Records supplied below:

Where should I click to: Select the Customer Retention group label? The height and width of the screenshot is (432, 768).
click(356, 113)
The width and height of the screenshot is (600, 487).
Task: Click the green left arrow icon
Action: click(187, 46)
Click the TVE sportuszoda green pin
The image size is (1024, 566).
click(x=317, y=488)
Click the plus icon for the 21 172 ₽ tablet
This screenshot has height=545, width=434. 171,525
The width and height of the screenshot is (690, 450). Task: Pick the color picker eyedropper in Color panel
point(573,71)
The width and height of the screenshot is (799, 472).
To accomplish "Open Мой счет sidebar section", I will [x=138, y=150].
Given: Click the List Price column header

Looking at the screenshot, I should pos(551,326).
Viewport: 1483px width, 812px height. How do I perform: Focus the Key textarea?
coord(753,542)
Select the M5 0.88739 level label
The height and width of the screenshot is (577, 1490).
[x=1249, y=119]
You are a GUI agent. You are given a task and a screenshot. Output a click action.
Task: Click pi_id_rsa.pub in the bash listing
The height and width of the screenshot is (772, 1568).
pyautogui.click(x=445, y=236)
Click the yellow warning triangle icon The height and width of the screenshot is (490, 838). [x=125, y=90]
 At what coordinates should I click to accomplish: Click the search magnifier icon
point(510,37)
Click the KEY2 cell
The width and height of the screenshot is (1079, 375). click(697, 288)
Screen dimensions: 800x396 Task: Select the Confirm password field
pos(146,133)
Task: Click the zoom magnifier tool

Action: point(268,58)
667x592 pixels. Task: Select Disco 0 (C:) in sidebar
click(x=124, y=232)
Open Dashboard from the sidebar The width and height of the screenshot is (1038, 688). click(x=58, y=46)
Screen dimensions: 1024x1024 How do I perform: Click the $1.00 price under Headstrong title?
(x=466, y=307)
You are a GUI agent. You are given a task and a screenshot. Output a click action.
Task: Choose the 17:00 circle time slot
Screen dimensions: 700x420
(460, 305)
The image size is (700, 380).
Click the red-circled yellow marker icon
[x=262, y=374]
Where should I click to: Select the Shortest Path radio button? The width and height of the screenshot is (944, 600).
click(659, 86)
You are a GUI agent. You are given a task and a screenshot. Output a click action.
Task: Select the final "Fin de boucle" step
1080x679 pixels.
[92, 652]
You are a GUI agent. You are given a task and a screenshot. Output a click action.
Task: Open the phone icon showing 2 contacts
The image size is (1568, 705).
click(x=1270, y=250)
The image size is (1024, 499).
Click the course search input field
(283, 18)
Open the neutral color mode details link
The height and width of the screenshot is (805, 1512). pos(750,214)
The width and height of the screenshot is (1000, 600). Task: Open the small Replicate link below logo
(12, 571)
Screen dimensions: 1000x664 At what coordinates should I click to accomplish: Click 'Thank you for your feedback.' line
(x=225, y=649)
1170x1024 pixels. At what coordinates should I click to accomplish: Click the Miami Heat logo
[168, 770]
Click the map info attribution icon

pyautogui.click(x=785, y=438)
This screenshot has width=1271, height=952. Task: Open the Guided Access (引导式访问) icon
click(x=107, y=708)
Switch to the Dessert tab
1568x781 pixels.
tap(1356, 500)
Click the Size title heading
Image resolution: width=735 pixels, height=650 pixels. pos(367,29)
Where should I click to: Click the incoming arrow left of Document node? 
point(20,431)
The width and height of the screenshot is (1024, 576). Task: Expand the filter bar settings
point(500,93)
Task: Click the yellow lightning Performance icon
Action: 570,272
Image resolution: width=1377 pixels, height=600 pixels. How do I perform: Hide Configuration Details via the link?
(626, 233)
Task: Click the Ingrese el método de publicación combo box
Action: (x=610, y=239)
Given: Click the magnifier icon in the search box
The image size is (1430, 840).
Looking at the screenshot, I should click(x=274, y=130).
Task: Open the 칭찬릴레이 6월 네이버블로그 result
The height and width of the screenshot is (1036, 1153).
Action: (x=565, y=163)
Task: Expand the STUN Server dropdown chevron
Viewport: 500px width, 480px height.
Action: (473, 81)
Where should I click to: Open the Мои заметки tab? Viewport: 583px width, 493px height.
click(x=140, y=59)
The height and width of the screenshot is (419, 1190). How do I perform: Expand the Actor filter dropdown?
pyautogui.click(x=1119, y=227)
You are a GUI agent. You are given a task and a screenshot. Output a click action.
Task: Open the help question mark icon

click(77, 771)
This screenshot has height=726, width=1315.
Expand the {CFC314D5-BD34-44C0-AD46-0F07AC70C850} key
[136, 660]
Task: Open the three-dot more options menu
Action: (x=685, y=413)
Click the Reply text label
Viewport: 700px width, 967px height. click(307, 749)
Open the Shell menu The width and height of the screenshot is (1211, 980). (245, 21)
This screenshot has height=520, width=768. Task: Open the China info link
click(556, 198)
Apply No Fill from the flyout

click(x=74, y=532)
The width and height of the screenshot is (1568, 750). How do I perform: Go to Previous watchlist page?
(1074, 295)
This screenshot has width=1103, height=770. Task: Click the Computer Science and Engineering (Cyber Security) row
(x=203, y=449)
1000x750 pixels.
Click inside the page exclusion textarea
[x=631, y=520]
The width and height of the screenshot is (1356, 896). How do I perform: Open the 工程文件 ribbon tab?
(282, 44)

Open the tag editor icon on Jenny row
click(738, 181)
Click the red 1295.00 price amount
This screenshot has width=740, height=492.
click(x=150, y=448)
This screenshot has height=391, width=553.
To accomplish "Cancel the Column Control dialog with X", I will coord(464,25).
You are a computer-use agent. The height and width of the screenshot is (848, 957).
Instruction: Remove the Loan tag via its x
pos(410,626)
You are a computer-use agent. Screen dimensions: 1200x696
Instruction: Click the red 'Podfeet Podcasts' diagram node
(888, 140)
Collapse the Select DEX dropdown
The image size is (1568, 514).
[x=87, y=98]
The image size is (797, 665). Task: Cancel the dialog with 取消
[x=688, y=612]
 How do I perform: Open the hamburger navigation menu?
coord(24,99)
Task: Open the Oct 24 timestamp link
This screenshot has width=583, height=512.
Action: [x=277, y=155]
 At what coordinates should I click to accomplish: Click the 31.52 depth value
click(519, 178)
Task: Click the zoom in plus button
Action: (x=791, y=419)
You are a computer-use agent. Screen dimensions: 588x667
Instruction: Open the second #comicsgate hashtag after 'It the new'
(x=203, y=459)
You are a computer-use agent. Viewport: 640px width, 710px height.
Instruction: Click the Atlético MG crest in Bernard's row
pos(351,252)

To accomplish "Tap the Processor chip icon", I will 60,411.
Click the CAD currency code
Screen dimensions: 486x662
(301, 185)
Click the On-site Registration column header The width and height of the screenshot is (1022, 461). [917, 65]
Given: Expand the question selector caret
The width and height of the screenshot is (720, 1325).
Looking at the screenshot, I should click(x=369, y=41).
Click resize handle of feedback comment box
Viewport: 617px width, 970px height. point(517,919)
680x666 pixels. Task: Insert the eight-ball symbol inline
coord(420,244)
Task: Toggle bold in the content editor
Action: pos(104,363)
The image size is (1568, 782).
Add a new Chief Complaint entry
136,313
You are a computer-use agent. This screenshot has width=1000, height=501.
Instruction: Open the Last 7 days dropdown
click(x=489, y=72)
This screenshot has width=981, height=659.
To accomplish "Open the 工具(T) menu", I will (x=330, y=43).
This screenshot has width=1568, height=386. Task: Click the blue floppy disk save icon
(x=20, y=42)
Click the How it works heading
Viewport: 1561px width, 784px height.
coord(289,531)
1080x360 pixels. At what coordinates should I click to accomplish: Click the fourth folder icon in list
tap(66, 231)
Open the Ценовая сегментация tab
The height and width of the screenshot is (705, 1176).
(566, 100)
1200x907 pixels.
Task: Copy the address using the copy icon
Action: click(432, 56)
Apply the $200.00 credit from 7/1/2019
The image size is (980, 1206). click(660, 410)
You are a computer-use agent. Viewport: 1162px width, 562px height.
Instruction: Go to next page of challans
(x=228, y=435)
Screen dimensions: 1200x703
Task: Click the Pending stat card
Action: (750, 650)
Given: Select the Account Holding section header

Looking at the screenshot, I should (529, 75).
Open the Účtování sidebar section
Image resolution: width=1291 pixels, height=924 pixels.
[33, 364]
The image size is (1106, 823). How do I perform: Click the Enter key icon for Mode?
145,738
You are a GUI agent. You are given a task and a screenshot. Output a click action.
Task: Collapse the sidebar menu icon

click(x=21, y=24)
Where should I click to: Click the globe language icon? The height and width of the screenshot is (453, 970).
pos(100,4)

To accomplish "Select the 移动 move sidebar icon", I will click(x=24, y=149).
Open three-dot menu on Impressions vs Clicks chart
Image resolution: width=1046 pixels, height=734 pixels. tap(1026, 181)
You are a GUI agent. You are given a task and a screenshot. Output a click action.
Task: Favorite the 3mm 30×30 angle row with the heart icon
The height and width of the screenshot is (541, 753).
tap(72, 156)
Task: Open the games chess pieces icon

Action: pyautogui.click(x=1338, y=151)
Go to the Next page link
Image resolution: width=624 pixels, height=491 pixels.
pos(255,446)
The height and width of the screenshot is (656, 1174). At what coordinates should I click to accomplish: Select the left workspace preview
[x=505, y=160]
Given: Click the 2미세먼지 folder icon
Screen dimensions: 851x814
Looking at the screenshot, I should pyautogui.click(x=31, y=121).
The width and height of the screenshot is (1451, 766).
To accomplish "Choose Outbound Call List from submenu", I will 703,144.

End of Records supplied.

§ What to produce
Starting at the line that contains "The width and height of the screenshot is (1451, 766).", retype each remaining line of the records exactly; that line and the last line are both included.

§ Your solution
The width and height of the screenshot is (1451, 766).
To accomplish "Choose Outbound Call List from submenu", I will 703,144.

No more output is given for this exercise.